Present every line of the rows below as a JSON list of strings, one string per line, omitting blank lines.

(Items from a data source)
((

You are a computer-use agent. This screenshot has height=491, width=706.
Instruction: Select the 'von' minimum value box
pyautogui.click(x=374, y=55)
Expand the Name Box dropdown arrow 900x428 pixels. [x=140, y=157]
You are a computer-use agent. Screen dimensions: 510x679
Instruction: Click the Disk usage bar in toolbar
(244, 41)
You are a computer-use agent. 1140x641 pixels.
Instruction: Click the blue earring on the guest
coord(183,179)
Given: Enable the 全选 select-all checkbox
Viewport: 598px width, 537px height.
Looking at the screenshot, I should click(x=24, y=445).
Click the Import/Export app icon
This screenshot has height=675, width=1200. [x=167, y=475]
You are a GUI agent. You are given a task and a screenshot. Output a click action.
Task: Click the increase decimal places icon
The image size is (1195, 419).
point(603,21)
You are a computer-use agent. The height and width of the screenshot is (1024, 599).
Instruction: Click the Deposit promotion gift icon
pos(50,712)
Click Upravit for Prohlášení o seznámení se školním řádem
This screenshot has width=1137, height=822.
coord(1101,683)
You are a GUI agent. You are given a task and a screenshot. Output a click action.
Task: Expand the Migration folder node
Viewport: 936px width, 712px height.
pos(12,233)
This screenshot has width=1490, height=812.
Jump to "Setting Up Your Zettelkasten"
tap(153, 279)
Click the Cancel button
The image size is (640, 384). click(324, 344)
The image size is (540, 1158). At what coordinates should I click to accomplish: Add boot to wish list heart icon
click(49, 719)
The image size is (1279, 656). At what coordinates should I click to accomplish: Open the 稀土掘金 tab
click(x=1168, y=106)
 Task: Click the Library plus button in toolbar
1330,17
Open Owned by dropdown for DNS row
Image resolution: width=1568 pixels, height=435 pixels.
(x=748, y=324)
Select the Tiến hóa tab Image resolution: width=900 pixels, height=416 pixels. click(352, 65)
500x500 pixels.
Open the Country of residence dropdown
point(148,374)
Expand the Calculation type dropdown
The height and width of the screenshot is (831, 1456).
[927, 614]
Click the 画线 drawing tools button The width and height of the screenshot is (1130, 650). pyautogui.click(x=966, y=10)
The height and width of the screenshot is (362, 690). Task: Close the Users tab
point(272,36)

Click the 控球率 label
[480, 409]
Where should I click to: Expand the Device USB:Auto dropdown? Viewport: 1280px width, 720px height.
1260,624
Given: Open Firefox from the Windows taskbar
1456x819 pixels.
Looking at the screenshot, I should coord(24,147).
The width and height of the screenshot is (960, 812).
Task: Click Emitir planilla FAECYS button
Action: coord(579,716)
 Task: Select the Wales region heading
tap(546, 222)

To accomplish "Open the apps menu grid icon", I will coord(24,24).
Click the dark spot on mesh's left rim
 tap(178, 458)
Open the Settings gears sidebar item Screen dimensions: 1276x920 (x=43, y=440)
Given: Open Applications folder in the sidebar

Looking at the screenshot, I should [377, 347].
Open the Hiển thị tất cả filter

))

◆ ANSWER FOR THE TASK
[
  "You are a computer-use agent. This screenshot has height=491, width=706.",
  "Instruction: Select the 'von' minimum value box",
  "pyautogui.click(x=374, y=55)",
  "Expand the Name Box dropdown arrow 900x428 pixels. [x=140, y=157]",
  "You are a computer-use agent. Screen dimensions: 510x679",
  "Instruction: Click the Disk usage bar in toolbar",
  "(244, 41)",
  "You are a computer-use agent. 1140x641 pixels.",
  "Instruction: Click the blue earring on the guest",
  "coord(183,179)",
  "Given: Enable the 全选 select-all checkbox",
  "Viewport: 598px width, 537px height.",
  "Looking at the screenshot, I should click(x=24, y=445).",
  "Click the Import/Export app icon",
  "This screenshot has height=675, width=1200. [x=167, y=475]",
  "You are a GUI agent. You are given a task and a screenshot. Output a click action.",
  "Task: Click the increase decimal places icon",
  "The image size is (1195, 419).",
  "point(603,21)",
  "You are a computer-use agent. The height and width of the screenshot is (1024, 599).",
  "Instruction: Click the Deposit promotion gift icon",
  "pos(50,712)",
  "Click Upravit for Prohlášení o seznámení se školním řádem",
  "This screenshot has width=1137, height=822.",
  "coord(1101,683)",
  "You are a GUI agent. You are given a task and a screenshot. Output a click action.",
  "Task: Expand the Migration folder node",
  "Viewport: 936px width, 712px height.",
  "pos(12,233)",
  "This screenshot has width=1490, height=812.",
  "Jump to \"Setting Up Your Zettelkasten\"",
  "tap(153, 279)",
  "Click the Cancel button",
  "The image size is (640, 384). click(324, 344)",
  "The image size is (540, 1158). At what coordinates should I click to accomplish: Add boot to wish list heart icon",
  "click(49, 719)",
  "The image size is (1279, 656). At what coordinates should I click to accomplish: Open the 稀土掘金 tab",
  "click(x=1168, y=106)",
  " Task: Click the Library plus button in toolbar",
  "1330,17",
  "Open Owned by dropdown for DNS row",
  "Image resolution: width=1568 pixels, height=435 pixels.",
  "(x=748, y=324)",
  "Select the Tiến hóa tab Image resolution: width=900 pixels, height=416 pixels. click(352, 65)",
  "500x500 pixels.",
  "Open the Country of residence dropdown",
  "point(148,374)",
  "Expand the Calculation type dropdown",
  "The height and width of the screenshot is (831, 1456).",
  "[927, 614]",
  "Click the 画线 drawing tools button The width and height of the screenshot is (1130, 650). pyautogui.click(x=966, y=10)",
  "The height and width of the screenshot is (362, 690). Task: Close the Users tab",
  "point(272,36)",
  "Click the 控球率 label",
  "[480, 409]",
  "Where should I click to: Expand the Device USB:Auto dropdown? Viewport: 1280px width, 720px height.",
  "1260,624",
  "Given: Open Firefox from the Windows taskbar",
  "1456x819 pixels.",
  "Looking at the screenshot, I should coord(24,147).",
  "The width and height of the screenshot is (960, 812).",
  "Task: Click Emitir planilla FAECYS button",
  "Action: coord(579,716)",
  " Task: Select the Wales region heading",
  "tap(546, 222)",
  "To accomplish \"Open the apps menu grid icon\", I will coord(24,24).",
  "Click the dark spot on mesh's left rim",
  " tap(178, 458)",
  "Open the Settings gears sidebar item Screen dimensions: 1276x920 (x=43, y=440)",
  "Given: Open Applications folder in the sidebar",
  "Looking at the screenshot, I should [377, 347].",
  "Open the Hiển thị tất cả filter"
]